* **Data for analysis**:
━━━━
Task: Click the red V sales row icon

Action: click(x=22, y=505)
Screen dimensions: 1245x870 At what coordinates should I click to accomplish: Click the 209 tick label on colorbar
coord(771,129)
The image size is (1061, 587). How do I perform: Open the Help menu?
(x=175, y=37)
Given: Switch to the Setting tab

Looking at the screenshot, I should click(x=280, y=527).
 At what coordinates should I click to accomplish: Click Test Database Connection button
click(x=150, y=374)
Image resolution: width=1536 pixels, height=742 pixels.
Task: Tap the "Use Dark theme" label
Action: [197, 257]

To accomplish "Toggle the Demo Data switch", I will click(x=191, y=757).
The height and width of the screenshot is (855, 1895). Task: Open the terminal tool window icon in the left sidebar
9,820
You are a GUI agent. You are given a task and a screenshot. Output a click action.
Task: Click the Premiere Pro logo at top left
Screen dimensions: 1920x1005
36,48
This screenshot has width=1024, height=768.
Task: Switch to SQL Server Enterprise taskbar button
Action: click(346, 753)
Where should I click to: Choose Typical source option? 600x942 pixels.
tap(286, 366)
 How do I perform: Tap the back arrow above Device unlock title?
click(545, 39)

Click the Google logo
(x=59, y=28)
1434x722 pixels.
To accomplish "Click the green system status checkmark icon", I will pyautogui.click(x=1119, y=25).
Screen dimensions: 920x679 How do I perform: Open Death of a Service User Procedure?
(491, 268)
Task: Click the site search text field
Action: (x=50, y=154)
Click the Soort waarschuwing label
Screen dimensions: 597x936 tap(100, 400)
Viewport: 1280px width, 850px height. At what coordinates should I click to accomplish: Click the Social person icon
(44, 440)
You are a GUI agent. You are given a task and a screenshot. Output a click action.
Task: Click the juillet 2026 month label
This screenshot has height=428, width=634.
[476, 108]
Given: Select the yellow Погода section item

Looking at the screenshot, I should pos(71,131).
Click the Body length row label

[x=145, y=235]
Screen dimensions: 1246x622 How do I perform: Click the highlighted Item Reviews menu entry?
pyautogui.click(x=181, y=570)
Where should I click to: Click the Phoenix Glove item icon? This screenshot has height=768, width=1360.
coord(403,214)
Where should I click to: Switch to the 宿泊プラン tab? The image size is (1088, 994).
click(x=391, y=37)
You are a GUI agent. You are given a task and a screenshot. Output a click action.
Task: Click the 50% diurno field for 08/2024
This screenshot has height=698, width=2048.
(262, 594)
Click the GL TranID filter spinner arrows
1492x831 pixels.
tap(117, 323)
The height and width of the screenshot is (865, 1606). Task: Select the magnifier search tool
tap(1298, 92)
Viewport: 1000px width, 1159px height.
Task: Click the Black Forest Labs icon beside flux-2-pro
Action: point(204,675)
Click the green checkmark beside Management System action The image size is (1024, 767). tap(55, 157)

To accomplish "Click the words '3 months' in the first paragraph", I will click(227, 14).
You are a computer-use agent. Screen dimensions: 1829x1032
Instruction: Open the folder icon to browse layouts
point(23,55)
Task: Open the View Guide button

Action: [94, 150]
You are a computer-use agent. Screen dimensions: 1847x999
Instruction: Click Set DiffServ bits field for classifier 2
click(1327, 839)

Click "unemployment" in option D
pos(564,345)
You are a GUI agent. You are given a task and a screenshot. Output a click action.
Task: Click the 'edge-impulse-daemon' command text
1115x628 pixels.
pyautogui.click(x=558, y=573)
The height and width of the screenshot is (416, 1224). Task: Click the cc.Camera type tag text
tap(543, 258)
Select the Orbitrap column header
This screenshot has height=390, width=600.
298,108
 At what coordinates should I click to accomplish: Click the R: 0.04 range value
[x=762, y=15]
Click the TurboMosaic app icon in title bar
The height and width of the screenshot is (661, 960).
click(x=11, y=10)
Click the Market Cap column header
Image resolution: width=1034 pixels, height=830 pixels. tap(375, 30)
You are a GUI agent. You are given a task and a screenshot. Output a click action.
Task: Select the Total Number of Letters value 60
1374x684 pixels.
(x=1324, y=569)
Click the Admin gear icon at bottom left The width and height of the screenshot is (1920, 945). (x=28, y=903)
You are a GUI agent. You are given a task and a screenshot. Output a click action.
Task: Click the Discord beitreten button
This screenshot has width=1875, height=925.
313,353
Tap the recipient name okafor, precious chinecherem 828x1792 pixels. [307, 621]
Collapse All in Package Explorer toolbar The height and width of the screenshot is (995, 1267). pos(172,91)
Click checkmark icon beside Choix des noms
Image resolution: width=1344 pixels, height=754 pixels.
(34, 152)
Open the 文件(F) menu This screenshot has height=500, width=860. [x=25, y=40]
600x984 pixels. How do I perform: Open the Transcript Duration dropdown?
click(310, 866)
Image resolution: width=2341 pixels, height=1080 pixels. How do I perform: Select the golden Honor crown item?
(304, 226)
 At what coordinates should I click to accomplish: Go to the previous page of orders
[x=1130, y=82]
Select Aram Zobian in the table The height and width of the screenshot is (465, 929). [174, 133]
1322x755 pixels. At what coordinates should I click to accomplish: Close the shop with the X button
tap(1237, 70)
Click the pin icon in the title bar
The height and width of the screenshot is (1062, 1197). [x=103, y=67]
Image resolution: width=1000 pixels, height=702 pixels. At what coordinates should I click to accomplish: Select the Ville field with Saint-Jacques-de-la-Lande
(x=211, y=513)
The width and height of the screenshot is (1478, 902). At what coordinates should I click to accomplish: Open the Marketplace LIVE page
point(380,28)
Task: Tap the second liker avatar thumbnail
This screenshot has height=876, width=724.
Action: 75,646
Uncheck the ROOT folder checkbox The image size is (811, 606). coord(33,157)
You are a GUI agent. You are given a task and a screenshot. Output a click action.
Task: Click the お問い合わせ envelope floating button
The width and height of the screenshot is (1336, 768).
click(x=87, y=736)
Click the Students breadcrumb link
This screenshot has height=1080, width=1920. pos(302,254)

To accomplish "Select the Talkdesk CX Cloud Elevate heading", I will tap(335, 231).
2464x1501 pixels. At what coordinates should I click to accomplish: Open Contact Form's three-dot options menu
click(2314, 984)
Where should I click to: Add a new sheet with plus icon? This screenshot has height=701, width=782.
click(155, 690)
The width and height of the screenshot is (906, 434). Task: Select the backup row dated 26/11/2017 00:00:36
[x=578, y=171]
━━━━
Each line of the data that contains "checkmark" should be counted; please give only the number.

3